EXERCISE TEXT Block Start
Posted on 05/27/2009 6:41:58 AM PDT by decimon
A study forthcoming in the Journal of Labor Economics suggests that high-quality teachers tend to leave schools that experience inflows of black students. According to the study's author, C. Kirabo Jackson (Cornell University), this is the first study to show that a school's racial makeup may have a direct impact on the quality of its teachers.
"It's well established that schools with large minority populations tend to have lower quality teachers," Dr. Jackson said. "But it is unclear whether these schools are merely located in areas with a paucity of quality teachers, whether quality teachers avoid these schools because of the neighborhood or economic factors surrounding a school, or whether there is a direct relationship between student characteristics and teacher quality."
Dr. Jackson's findings suggest that it's not neighborhoods keeping high-quality teachers away; it's the studentsand it's directly related to their race.
"This is particularly sobering because it implies that, all else equal, black students will systematically receive lower quality instruction," Jackson said. "This relationship may be a substantial contributor to the black-white achievement gap in American schools."
The study focused on the Charlotte-Mecklenberg school district in North Carolina. In 2002, the district ended its race-based busing program, which distributed the district's minority population across its schools. When the policy ended, some schools had a large and sudden inflow of black students. Since the racial makeup of the schools changed suddenly but the neighborhood and economic factors surrounding them stayed the same, Jackson could test the impact the student body itself had on teacher quality.
EXERCISE TEXT Block End
DATA Block Start
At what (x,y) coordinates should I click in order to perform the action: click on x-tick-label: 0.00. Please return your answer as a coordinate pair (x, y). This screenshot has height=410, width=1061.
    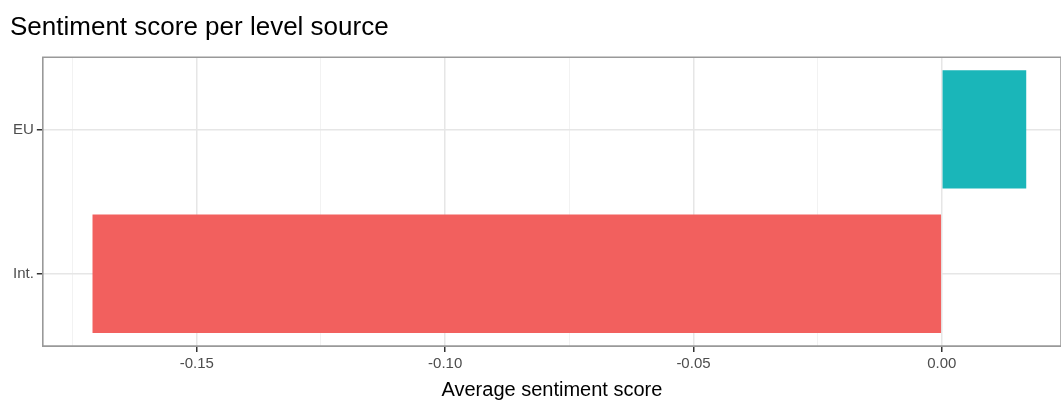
DATA Block End
> [STUDY QUESTIONS]
1. From Dr. Jackson's quote in the article about teacher quality and student race, list the three possibilities he says are unclear for why schools with large minority populations have lower quality teachers.
2. According to the article about teacher quality and student race, in what year did the Charlotte-Mecklenberg school district end its race-based busing program?

> [SOLUTIONS TO THE PROBLEMS]
1.
- The schools are merely located in areas with a paucity of quality teachers.
- Quality teachers avoid these schools because of the neighborhood or economic factors surrounding a school.
- There is a direct relationship between student characteristics and teacher quality.

2. 2002